After losing child, Round Rock couple strives to end distracted driving

After losing child, Round Rock couple strives to end distracted driving

The White family had its first holiday season this year without Allie.

Jamie and Chris White, along with their family and friends, are still feeling the pain of losing their young daughter after she was struck and killed by a vehicle in a parking lot at Old Settlers Park on Sept. 29.

Chris White, Allie’s father, said the driver was distracted.

"Thanksgiving was hard without her," Jamie White said days after that holiday. "And as we near her birthday, all I can think about is that she would have been 3 and that was taken from us for no good reason.

Now the family is looking to turn something awful into something good. "The only thing positive that can come out of this … is that through tragedy God makes something good," Jamie White said.

Allie’s family is sharing its story in the hopes of making drivers think twice about being distracted behind the wheel. Since her death, the family has reached out to news media and testified at a hearing with Texas Department of Transportation officials to make roads safer.

The family is supporting the TxDOT #EndTheStreak campaign, which aims to have zero traffic deaths on Texas roads by 2050. The initiative comes after almost 400 people died because of distracted driving in 2018, according to department data. That number might even rise, as the same data show 1 in 5 crashes in Texas are related to distractions behind the wheel.

Jamie White has recounted the story of the tragic day Allie lost her life to many people. She said her husband had taken Allie and her brothers to Old Settlers Park to play soccer, parking at the end of the second row from the field next to a grassy patch.

Chris White put sunscreen on the boys and helped them cross a street in the park before getting Allie out of her car seat. As he turned to pick up a new bottle of sunscreen, Allie decided to cross the narrow strip of parking lot between the family’s car and the soccer field where her brothers were playing.

Jamie White said her husband saw a speeding car with a driver who was on the phone. He took off toward Allie, but the driver turned too quickly, still distracted, knocking Allie down with the front of her car.

Jamie White said her husband tried to grab Allie, but the driver didn’t realize what had happened, speeding over Allie with her back tires. She said the collision probably killed her instantly.

Jamie White said the woman didn’t get off the phone even after parking and exiting her car.

"Something like this was so preventable, you know, to the point of really ridiculousness. It was wide open," Jamie White said. "I could understand if Allie had darted out between two cars and the driver couldn’t react quick enough; maybe I wouldn’t be so distraught. … There is no reason in the world she shouldn’t have seen my husband and daughter standing there."

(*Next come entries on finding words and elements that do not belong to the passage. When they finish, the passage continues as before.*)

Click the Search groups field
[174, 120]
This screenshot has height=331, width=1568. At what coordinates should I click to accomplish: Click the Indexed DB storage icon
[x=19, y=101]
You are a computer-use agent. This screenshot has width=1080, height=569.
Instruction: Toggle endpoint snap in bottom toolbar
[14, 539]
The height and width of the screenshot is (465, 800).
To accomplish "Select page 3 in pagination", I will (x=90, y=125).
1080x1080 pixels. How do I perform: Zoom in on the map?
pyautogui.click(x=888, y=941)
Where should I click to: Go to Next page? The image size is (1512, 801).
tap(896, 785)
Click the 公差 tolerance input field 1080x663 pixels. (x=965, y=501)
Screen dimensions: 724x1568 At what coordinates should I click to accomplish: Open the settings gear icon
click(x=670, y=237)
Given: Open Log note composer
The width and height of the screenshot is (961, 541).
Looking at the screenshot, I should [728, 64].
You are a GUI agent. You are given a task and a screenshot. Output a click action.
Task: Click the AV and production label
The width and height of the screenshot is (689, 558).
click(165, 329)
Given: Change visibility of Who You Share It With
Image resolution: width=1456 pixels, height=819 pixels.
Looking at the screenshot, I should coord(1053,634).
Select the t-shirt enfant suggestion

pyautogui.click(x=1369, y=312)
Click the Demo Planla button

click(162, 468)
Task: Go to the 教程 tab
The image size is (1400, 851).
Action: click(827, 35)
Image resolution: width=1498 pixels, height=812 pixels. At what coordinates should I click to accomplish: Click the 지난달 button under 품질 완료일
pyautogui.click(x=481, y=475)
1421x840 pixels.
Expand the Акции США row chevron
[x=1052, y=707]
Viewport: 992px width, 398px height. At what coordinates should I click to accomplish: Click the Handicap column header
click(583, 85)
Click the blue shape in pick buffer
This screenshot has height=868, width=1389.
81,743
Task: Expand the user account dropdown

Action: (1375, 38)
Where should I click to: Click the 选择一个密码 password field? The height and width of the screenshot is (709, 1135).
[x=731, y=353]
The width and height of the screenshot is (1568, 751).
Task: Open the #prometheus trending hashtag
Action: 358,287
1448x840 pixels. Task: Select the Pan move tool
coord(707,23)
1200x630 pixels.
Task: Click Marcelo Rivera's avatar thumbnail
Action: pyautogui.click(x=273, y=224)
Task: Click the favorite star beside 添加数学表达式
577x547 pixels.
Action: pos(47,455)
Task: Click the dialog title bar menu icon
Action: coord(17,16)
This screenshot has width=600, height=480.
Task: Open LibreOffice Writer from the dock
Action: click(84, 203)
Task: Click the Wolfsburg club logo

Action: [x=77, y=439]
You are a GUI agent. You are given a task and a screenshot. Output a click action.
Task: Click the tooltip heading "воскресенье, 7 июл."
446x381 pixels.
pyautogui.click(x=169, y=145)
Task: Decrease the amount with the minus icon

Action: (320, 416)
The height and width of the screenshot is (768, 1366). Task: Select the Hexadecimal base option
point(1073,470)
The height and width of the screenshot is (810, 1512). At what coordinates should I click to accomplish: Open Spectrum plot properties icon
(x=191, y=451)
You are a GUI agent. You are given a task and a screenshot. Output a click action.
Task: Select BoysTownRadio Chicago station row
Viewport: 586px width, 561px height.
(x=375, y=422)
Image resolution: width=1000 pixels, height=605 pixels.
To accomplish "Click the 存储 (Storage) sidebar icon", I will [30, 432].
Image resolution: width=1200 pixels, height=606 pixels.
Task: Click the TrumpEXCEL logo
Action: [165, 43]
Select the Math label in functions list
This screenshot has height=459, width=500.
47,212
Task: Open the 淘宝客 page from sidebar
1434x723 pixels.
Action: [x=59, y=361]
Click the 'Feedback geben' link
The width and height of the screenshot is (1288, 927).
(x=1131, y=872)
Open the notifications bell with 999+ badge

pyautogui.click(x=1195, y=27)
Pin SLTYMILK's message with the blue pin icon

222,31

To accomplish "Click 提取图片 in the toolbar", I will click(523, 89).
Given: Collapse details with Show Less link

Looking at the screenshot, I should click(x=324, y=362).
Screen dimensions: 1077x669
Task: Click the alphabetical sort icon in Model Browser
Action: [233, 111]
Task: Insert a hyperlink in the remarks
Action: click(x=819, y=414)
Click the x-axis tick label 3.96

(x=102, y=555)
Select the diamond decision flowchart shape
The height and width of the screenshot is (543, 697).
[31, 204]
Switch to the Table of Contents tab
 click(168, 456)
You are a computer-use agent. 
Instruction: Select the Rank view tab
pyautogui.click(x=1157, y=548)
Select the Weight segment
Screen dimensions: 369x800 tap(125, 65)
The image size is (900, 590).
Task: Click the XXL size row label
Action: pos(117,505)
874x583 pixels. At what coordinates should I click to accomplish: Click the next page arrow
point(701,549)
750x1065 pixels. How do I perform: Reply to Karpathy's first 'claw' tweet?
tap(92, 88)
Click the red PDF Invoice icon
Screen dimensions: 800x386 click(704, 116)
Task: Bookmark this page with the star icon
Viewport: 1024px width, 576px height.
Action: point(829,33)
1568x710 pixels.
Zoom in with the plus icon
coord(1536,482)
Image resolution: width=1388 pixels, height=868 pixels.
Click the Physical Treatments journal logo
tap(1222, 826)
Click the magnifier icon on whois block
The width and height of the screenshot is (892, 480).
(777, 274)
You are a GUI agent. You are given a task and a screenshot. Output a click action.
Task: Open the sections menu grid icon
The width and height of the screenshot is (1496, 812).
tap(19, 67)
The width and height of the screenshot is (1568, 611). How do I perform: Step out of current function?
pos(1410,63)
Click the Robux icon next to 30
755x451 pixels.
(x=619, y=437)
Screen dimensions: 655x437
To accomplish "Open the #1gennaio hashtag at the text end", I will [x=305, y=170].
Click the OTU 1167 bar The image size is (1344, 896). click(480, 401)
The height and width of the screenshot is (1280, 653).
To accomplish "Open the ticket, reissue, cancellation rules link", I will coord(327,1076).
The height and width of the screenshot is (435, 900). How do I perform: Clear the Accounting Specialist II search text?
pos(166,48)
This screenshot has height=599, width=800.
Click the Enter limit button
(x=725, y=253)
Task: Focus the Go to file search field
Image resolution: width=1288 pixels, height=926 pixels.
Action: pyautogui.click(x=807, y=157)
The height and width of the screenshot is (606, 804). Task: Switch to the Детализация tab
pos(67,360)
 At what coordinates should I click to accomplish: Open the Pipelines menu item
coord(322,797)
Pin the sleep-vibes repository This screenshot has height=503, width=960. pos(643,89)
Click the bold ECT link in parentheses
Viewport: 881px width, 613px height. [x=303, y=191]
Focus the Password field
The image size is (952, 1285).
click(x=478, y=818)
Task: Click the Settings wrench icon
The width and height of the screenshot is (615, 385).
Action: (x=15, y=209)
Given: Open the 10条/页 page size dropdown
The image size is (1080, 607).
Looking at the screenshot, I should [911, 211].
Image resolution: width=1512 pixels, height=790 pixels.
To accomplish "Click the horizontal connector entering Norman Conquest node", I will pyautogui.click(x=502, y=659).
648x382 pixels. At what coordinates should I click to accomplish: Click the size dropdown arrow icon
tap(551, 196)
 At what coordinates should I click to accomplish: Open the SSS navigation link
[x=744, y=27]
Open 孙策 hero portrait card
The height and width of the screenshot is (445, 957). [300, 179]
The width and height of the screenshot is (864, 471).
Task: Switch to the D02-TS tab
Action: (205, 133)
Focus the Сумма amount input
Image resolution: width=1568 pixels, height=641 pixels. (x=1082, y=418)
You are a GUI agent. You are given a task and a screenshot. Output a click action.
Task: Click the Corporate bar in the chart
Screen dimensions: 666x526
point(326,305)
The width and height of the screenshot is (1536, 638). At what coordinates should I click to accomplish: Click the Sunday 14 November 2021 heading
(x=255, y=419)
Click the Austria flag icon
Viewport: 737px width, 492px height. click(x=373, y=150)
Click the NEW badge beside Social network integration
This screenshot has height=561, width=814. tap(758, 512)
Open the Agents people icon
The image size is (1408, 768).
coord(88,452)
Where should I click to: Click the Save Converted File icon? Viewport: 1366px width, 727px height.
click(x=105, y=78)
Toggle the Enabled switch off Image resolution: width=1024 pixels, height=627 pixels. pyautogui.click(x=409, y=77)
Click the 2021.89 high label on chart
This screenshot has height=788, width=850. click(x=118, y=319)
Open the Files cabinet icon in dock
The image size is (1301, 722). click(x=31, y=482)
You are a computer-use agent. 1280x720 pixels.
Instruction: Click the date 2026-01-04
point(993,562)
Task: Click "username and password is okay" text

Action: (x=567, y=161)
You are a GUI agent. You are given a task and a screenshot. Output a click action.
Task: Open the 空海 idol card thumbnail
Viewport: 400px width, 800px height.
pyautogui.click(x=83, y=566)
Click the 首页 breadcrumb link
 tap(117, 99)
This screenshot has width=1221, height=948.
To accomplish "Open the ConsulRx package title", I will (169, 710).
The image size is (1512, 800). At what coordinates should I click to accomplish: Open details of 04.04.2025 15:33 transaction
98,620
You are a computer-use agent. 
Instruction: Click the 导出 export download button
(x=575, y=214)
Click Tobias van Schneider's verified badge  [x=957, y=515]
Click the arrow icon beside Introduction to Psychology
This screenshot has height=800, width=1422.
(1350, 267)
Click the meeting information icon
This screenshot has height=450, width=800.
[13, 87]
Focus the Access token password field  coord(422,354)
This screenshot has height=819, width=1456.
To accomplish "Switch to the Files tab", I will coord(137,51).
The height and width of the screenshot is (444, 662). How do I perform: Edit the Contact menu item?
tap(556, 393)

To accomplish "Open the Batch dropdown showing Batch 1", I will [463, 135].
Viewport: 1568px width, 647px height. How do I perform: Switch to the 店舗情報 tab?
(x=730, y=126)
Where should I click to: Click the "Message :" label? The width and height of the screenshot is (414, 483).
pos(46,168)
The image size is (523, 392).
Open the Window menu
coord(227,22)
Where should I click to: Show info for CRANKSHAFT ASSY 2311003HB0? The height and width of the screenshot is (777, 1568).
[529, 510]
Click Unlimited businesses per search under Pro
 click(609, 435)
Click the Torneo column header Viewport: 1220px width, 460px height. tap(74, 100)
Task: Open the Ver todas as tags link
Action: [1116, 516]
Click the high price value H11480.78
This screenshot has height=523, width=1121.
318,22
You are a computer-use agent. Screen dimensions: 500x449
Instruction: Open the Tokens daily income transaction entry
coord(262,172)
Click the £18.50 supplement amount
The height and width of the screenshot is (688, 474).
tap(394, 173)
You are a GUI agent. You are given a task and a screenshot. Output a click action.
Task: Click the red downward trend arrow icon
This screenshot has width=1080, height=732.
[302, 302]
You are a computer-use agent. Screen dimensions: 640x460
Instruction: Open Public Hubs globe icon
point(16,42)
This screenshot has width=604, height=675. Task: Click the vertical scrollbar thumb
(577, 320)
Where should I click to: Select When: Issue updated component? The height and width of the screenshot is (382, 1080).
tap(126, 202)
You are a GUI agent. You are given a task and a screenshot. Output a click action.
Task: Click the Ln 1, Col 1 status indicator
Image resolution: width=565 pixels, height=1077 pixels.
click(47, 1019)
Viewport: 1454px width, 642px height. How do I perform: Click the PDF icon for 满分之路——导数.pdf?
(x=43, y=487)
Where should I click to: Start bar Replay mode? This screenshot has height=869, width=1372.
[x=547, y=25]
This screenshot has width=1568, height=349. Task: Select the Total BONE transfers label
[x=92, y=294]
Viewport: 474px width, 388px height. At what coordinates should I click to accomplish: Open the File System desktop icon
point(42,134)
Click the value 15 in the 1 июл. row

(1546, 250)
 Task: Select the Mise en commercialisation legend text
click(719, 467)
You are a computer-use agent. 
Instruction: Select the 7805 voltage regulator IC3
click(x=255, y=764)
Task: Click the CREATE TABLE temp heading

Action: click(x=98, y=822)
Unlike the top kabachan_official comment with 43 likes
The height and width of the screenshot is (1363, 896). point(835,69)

Round Rock police spokesman Nick Olivier said police are still investigating the case. Once that is finished, he said, the Williamson County district attorney's office will review the case and decide whether to file charges against the driver.

At the TxDOT hearing, Jamie White told officials she and her family are committed to making streets safer for children by preventing distracted driving. The family is planning to set up a nonprofit, Allie’s Way, to advocate increasing penalties against offenders and creating safer parking lots.

The day Allie died, Jamie White said, her daughter told her, "I’m a superhero."

"And she is now because she is going to save a lot of lives," Jamie White said.

The family’s tragic story has quickly spread. Jamie White said she has seen news outlets as far away as England pick it up.

"We have had a massive outpouring from friends to complete strangers letting us know because of Allie they are getting off their phones and being more aware of what’s going on around them," Jamie White said.

The grieving mother said she hopes local parks and other organizations will reassess their parking lots to ensure that they are as safe as possible for children.

"If there had been a speed bump there, (the driver) would have bottomed out her car instead of killing my child," she said.